### [The exercise]
Reproduce all the text in the records below word for word, leaving out the pictures.

### [Exercise materials]

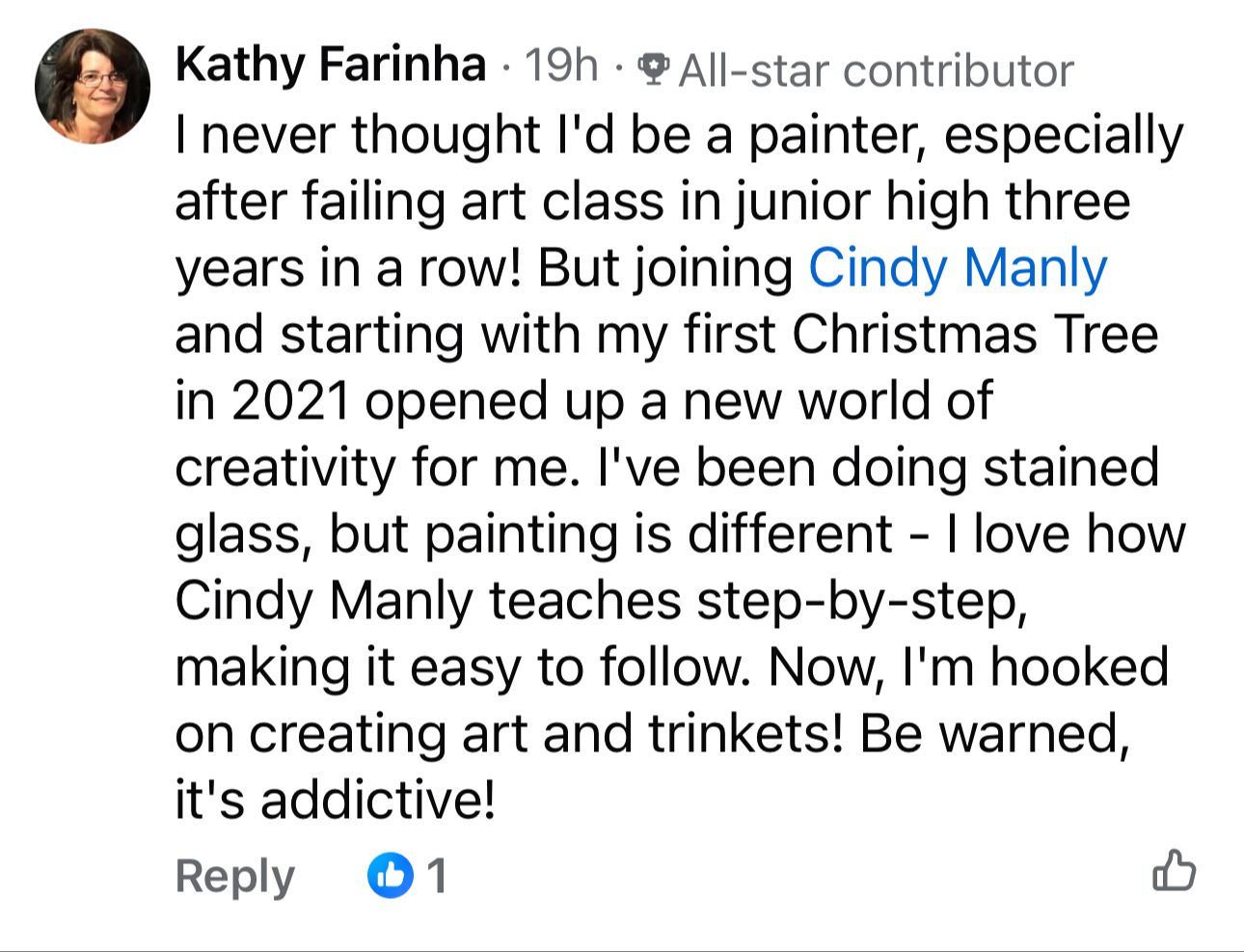The width and height of the screenshot is (1244, 952).
Task: Open Kathy Farinha's profile picture
Action: [x=93, y=87]
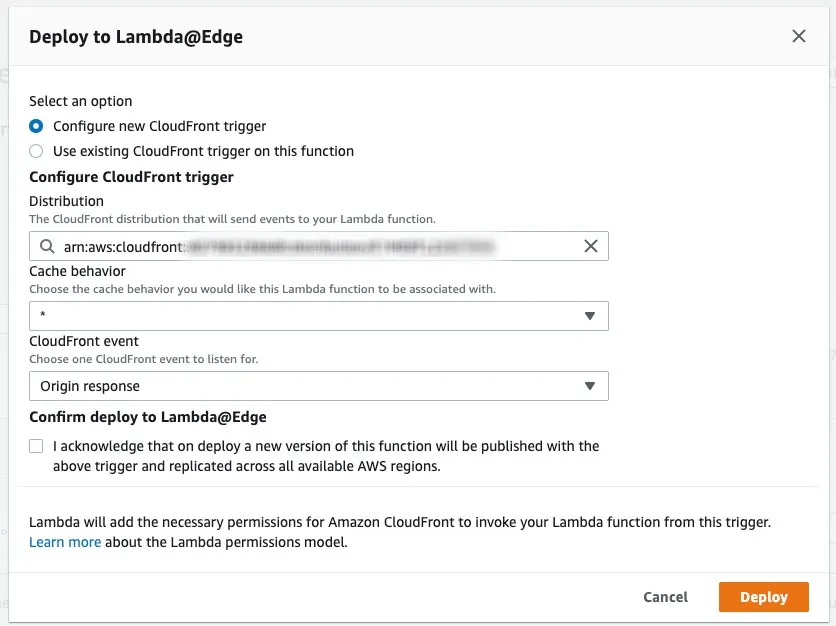
Task: Click the search magnifier icon in Distribution field
Action: [46, 246]
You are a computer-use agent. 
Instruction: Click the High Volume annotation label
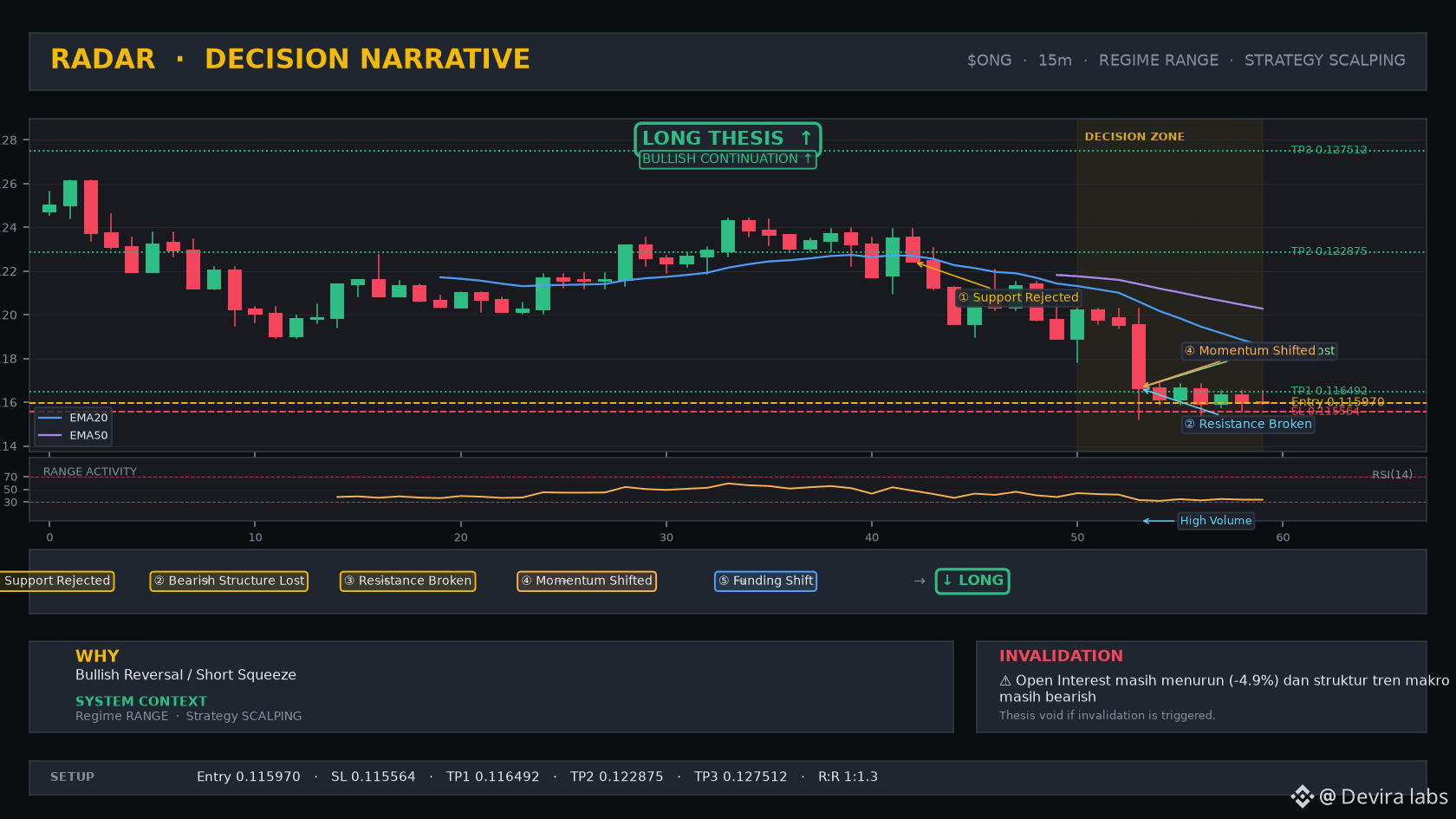(x=1216, y=521)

### [Answer to the task]
The width and height of the screenshot is (1244, 952).
Task: Open Kathy Farinha's profile picture
Action: [x=93, y=87]
Task: Click the search magnifier icon in Distribution field
Action: [46, 246]
You are a computer-use agent. 
Instruction: Click the High Volume annotation label
(x=1216, y=521)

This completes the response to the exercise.